Samantha VanHout, PhD, currently works at Mt. Hope Family Center in Rochester, NY, as a child and family therapist and clinical supervisor for interns as well as a home study social worker for Adoption STAR. Dr. VanHout holds a bachelor’s degree in psychology from Ithaca College and a doctorate in counseling and school psychology from the University at Buffalo. Her research and clinical experience thus far have focused primarily on trauma, parent–child attachment, and the child welfare system. Dr. VanHout has worked within residential treatment centers, schools, and community-based programs. Currently, her role at Mt. Hope Family Center entails providing therapeutic services, such as child–parent psychotherapy, trauma-focused cognitive behavioral therapy, and interpersonal psychotherapy as well as providing reflective supervision to interns.
Sarah C. Fitzgibbons, LMHC, MT-BC, IMH-E®, has spent the past 20 years practicing, researching, supervising, teaching, and developing programs in the field of infant and early childhood mental health (IECMH), with a specific expertise in infants and young children impacted by trauma, loss, attachment disruptions, child welfare, and parent–child relationship assessments. Ms. Fitzgibbons currently works as the vice president of programs and practices at the Society for the Protection and Care of Children in Rochester, NY, and is an instructor of IECMH coursework at The Warner School of Education (University of Rochester). She holds a bachelor’s degree in music therapy, a master’s degree in counseling psychology from Naropa University, and completed postmasters training in infant mental health through the University of Colorado (The Kempe Center).
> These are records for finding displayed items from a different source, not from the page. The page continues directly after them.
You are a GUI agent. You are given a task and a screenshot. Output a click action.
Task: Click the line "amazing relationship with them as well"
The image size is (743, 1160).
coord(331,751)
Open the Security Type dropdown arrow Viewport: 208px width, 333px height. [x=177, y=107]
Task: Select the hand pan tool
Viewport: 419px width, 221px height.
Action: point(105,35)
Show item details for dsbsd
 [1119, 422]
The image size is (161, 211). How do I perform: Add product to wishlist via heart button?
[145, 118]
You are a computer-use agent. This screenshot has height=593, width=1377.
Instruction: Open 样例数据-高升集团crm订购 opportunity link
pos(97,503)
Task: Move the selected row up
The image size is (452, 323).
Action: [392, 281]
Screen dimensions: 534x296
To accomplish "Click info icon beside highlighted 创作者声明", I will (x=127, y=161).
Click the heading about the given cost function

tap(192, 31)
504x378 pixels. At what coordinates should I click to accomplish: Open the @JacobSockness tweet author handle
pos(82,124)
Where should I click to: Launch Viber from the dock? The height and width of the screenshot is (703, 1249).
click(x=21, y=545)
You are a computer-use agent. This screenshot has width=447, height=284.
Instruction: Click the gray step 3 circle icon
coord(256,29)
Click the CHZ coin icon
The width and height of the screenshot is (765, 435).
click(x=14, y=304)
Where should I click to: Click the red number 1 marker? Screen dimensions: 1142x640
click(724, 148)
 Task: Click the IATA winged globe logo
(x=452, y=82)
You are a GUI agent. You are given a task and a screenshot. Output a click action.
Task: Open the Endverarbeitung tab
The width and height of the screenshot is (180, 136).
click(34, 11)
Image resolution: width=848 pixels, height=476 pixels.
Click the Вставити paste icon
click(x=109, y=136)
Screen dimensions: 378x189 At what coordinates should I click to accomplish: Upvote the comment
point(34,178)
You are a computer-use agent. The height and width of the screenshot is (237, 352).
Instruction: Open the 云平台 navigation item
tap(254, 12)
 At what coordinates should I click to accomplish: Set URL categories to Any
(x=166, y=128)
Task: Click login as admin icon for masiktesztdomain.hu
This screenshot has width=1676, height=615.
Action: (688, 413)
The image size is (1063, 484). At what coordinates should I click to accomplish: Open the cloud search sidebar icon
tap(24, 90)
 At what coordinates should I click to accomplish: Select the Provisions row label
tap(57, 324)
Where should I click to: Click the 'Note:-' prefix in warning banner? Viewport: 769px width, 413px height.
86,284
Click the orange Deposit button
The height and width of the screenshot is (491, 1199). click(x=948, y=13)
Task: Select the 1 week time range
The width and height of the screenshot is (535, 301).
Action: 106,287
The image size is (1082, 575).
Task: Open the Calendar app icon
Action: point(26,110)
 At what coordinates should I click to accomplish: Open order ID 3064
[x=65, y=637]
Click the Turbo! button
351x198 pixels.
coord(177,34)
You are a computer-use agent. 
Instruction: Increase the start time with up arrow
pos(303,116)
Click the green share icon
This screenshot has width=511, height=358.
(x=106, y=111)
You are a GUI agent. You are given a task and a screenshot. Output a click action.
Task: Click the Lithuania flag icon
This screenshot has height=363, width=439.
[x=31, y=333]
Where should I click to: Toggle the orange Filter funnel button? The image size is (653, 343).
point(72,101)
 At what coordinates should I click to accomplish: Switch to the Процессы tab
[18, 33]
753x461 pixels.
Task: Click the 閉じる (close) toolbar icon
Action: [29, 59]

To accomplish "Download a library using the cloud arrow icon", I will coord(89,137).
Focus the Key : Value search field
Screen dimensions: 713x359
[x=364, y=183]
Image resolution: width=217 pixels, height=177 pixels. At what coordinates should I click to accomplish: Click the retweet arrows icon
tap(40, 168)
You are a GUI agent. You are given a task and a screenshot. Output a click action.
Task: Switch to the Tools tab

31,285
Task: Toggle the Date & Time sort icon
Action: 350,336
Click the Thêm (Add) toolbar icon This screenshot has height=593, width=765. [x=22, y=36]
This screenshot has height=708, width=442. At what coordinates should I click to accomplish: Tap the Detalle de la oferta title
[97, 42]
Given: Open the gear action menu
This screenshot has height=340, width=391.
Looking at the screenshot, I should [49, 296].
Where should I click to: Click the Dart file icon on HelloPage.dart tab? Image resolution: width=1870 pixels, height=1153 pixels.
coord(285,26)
Alana Russotti, LCSW, IMH-E®, currently works at the Society for the Protection and Care of Children (SPCC) in Rochester, NY, as the director of reflective practices, as a trainer and consultant in SPCC’s Mary Ellen Institute, and as an owner and psychotherapist of Kaleidoscope Wellness, LLC. Ms. Russotti holds a bachelor’s degree from St. John Fisher College in psychology and women and gender studies, and a master’s degree from Fordham University in social work with a clinical concentration. Fueled by a core belief that the most meaningful way to support children is through their relationships with their caregivers, she has been supporting and developing more intensive supervised visitation service for more than 10 years. In 2014, Alana co-created Rochester’s first therapeutic visitation program and worked as the clinical supervisor of this program for several years. Through her work in SPCC’s Mary Ellen Institute, Alana co-teaches an infant mental health course and in 2017 co-developed her region’s first reflective supervision learning collaborative.